Cour d’appel de Paris, le 7 octobre 2010, n°10/04032

La Cour d’appel de Paris, le 7 octobre 2010, confirme un jugement rejetant une demande en nullité et mainlevée d’une saisie-attribution. Le litige oppose deux personnes physiques. L’une a obtenu un titre exécutoire constatant une créance résultant de chèques impayés. Elle a pratiqué une saisie-attribution entre les mains d’un tiers. La débitrice saisie conteste la régularité de cette mesure. Elle soutient que la créance est indéterminée et allègue avoir réglé sa dette. Le Tribunal de grande instance de Paris, par un jugement du 17 février 2010, a rejeté ses demandes. La débitrice forme un appel. La Cour d’appel rejette son pourvoi. Elle confirme le jugement déféré. La question de droit posée est celle des conditions de régularité d’une saisie-attribution. Il s’agit de déterminer le rôle respectif des parties dans la preuve de l’existence et du montant de la créance saisie. La Cour rappelle les exigences légales. Elle statue sur la charge de la preuve en matière d’exécution forcée. L’arrêt affirme que le créancier muni d’un titre exécutoire n’a pas à prouver sa créance. Il appartient au débiteur de rapporter la preuve des paiements libératoires. La solution consacre une application stricte des textes régissant les procédures d’exécution.

La décision procède à une interprétation rigoureuse des conditions de la saisie-attribution. Elle en précise le régime probatoire.

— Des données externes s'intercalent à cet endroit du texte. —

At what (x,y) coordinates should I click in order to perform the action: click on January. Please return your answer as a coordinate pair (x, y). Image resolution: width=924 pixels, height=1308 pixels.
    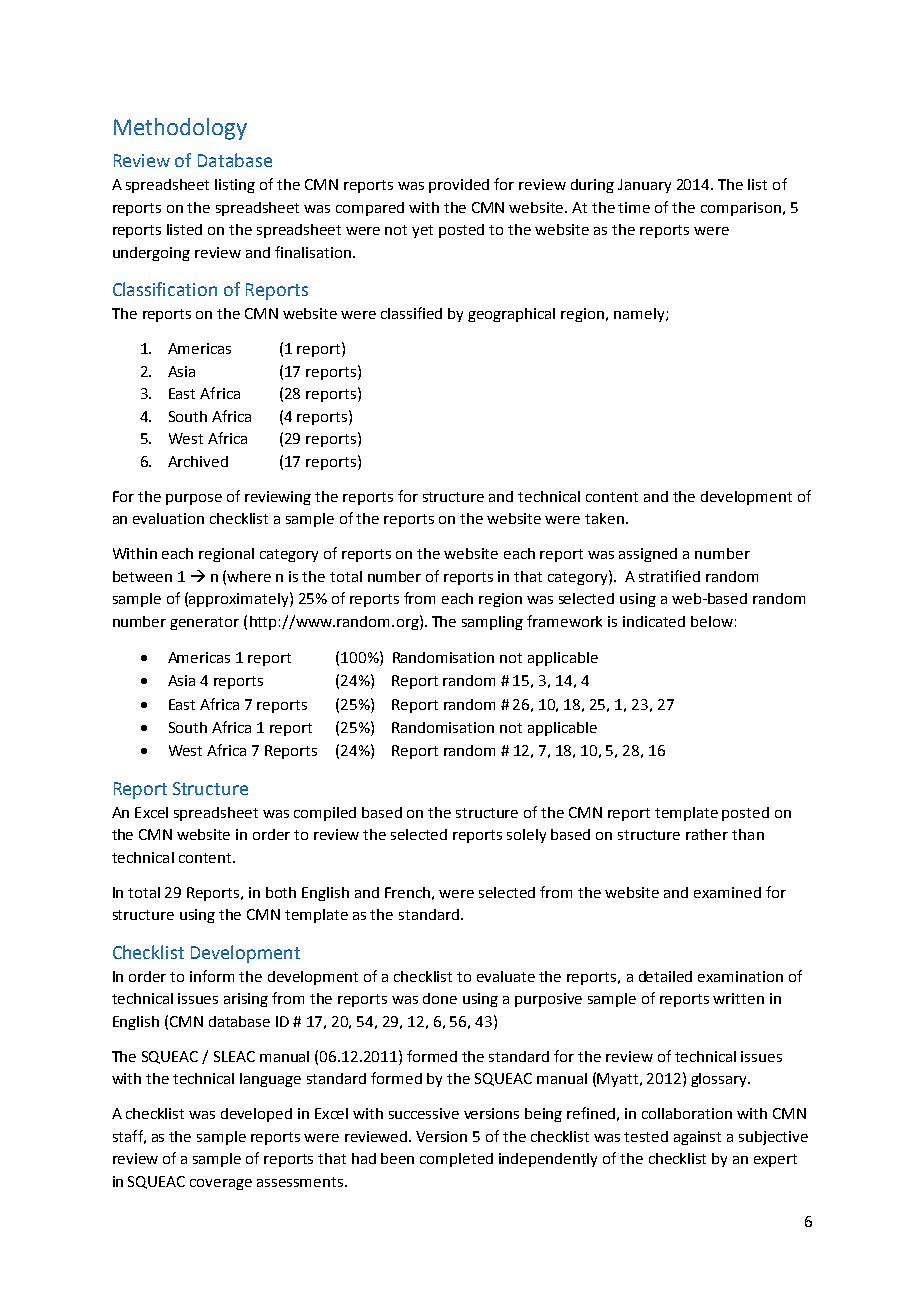
    Looking at the image, I should click on (644, 186).
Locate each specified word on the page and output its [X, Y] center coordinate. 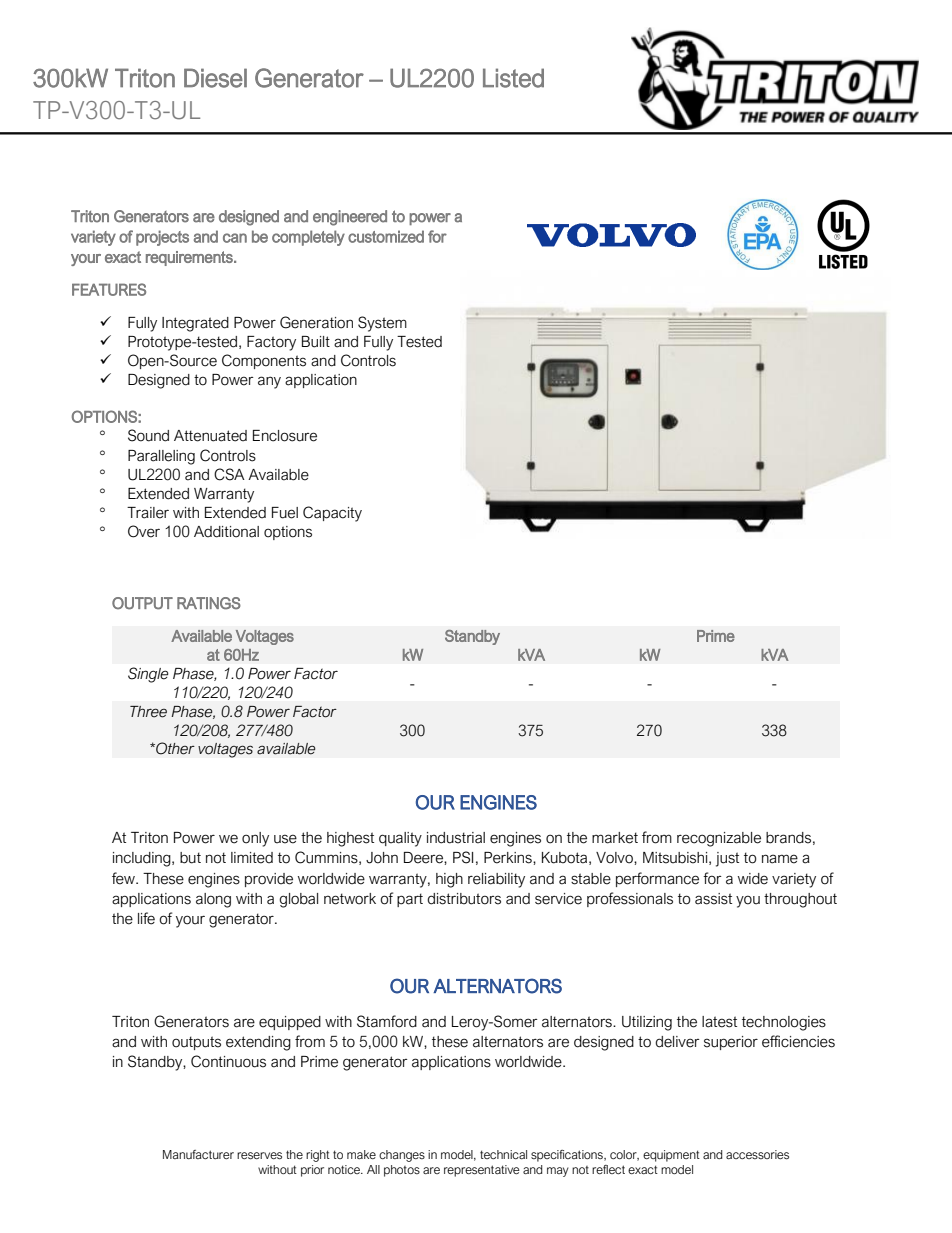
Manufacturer [198, 1154]
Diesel [215, 78]
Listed [513, 78]
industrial [456, 838]
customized [386, 236]
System [382, 324]
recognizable [719, 839]
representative [482, 1171]
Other [174, 748]
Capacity [332, 514]
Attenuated [210, 436]
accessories [757, 1155]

Le créancier doit être “muni d’un titre exécutoire constatant une créance liquide et exigible”. La Cour adopte les motifs du premier juge. Elle estime que le titre produit “constate une créance liquide et exigible”. La créance résulte de certificats de non-paiement de chèques. Elle est augmentée des frais de procédure et des intérêts légaux. La Cour en déduit que la créance “n’est donc pas indéterminée”. Cette qualification est essentielle. Elle permet de satisfaire à l’exigence de liquidité posée par l’article 55 du décret du 31 juillet 1992. L’arrêt écarte ensuite l’argument tiré d’un prétendu paiement. La Cour applique l’article 1315 du Code civil. Elle rappelle qu’“il n’appartient pas à [la créancière] de faire la preuve de la réalité de sa créance dès lors qu’elle excipe d’un titre exécutoire”. La charge de la preuve pèse sur la débitrice. Celle-ci doit “justifier des versements effectués en vue d’éteindre sa dette”. Or, l’appelante “n’apporte à l’appui de ses allégations aucun élément justifiant du règlement”. Les simples tableaux présentés ne sont pas corroborés par des justificatifs. La régularité de la saisie-attribution est ainsi établie. Le raisonnement de la Cour est classique. Il s’inscrit dans une jurisprudence constante. Le titre exécutoire dispense le créancier de toute preuve supplémentaire. Il produit un effet probant jusqu’à preuve contraire. Cette solution assure l’efficacité des procédures d’exécution. Elle évite au créancier de devoir rouvrir un débat sur le fond de sa créance. La sécurité des titres exécutoires est préservée.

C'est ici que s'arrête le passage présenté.